Figuring out the pressure exerted by a fluid is a simple calculation. Using the density, the acceleration of gravity, and the depth of the fluid, you can find the fluid pressure.
Fluid Pressure
\(\large\mathsf{ P = \rho gh }\)
Use this table of densities of common substances to answer the questions below. If the substance is a gas, the density provided is at 0°C at 1 atmospheric pressure.
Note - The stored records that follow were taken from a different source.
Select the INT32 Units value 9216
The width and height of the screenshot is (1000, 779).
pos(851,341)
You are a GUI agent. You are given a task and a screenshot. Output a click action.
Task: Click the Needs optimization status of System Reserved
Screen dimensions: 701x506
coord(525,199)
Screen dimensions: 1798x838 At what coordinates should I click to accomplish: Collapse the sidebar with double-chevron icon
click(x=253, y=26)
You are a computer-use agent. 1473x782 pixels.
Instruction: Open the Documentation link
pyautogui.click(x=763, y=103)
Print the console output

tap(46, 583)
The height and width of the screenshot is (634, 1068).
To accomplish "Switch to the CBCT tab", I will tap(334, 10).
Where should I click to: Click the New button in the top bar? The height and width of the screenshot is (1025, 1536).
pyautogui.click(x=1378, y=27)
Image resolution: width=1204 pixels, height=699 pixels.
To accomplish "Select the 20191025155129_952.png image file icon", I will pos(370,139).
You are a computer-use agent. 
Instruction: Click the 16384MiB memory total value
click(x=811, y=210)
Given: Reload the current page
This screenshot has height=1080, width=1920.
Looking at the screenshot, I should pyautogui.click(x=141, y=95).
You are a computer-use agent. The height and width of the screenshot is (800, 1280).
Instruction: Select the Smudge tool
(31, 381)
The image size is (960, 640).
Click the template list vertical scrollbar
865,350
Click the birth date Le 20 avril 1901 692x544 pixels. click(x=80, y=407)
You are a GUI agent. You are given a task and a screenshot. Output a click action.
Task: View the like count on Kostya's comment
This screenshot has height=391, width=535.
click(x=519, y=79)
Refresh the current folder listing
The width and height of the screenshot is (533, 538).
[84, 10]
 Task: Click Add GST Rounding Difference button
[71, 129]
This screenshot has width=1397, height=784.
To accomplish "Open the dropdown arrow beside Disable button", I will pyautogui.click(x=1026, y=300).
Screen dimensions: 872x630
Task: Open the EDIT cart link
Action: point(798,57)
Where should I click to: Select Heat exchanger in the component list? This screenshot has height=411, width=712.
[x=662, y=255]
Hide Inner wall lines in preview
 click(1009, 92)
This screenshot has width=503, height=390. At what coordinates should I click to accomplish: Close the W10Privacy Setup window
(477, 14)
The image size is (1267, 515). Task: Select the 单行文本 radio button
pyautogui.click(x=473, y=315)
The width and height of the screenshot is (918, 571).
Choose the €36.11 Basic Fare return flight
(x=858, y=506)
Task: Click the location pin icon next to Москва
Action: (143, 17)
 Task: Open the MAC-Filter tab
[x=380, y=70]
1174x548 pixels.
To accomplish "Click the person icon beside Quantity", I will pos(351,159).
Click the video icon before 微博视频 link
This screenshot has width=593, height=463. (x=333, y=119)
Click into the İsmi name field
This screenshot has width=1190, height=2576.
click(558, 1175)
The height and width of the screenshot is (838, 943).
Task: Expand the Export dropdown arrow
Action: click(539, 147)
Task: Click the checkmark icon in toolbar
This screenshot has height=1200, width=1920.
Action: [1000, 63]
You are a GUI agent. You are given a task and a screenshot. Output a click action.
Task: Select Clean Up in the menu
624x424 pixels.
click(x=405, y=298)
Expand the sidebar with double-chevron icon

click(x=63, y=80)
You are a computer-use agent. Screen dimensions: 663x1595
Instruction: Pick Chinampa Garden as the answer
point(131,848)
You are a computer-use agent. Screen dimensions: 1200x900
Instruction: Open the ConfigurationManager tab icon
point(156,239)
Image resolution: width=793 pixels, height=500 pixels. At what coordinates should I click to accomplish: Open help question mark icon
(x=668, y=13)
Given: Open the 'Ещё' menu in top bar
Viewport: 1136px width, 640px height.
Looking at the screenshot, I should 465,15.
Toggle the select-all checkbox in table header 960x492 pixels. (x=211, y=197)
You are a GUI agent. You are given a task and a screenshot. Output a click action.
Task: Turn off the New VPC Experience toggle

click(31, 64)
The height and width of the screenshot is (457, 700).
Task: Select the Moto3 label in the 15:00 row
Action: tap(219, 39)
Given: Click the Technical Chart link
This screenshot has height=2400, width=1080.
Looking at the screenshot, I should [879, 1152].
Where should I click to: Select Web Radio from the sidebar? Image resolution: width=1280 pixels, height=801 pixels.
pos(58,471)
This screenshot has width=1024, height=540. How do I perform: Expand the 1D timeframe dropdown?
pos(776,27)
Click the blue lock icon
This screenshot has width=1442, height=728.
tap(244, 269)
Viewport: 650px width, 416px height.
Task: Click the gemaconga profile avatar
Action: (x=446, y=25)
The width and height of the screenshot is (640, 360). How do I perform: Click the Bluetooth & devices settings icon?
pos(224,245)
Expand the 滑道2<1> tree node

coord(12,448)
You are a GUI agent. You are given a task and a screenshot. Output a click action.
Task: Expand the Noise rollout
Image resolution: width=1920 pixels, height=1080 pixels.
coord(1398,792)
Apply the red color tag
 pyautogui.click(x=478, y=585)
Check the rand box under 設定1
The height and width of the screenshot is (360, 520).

| Substance | Density (kg/m3) |
|---|---|
| Water | 997 |
| Gasoline | 737 |
| Hydrogen | 0.0899 |
| Air | 1.29 |
| Iron | 7.86 x 103 |
| Mercury | 1.36 x 104 |
| Gold | 1.93 x 104 |
| Problem | Picture | Given/Find | Equation | Solution |
|---|---|---|---|---|
| Calculate the water pressure in the pipes at the bottom of a high-rise building that is fed by a water reservoir 28.2 m above on the roof. |
|
\(\mathsf{ \rho = 997 \text{ kg/m}^3 }\) \(\mathsf{ g = 9.81 \text{ m/s}^2 }\) \(\mathsf{ h = 28.2 \text{ m} }\) \(\mathsf{ P = ? \text{ N/m}^2 }\) |
\(\mathsf{ P = \rho gh }\) | \(\mathsf{ P = 997 \text{ kg/m}^3 \cdot 9.81 \text{ m/s}^2 \cdot 28.2 \text{ m} }\) \(\mathsf{ P = 2.76 \times 10^5 \text{ N/m}^2 }\) |
| What is the liquid pressure on the bottom of a 2.10 m high tank that is filled with gasoline? |
|
\(\mathsf{ \rho = 737 \text{ kg/m}^3 }\) \(\mathsf{ g = 9.81 \text{ m/s}^2 }\) \(\mathsf{ h = 2.10 \text{ m} }\) \(\mathsf{ P = ? \text{ N/m}^2 }\) |
\(\mathsf{ P = \rho gh }\) | \(\mathsf{ P = 737 \text{ kg/m}^3 \cdot 9.81 \text{ m/s}^2 \cdot 2.10 \text{ m} }\) \(\mathsf{ P = 1.52 \times 10^4 \text{ N/m}^2 }\) |
| An object that is located 1.52 meters beneath the surface of an unknown substance feels a pressure of 2.03 x 105 N/m2. What is the substance that the object is submerged in? |
|
\(\mathsf{ \rho = ? \text{ kg/m}^3 }\) \(\mathsf{ g = 9.81 \text{ m/s}^2 }\) \(\mathsf{ h = 1.52 \text{ m} }\) \(\mathsf{ P = 2.03 \times 10^5 \text{ N/m}^2 }\) |
\(\mathsf{ P = \rho gh }\) | \(\mathsf{ 2.03 \times 10^5 \text{ N/m}^2 = \rho \cdot 9.81 \text{ m/s}^2 \cdot 1.52 \text{ m}}\) \(\mathsf{ \rho = \frac{2.03 \times 10^5 \text{ N/m}^2}{9.81 \text{ m/s}^2 \cdot 1.52 \text{ m}} }\) \(\mathsf{ \rho = 1.36 \times 10^4 \text{ kg/m}^3 }\) The unknown substance is Mercury. |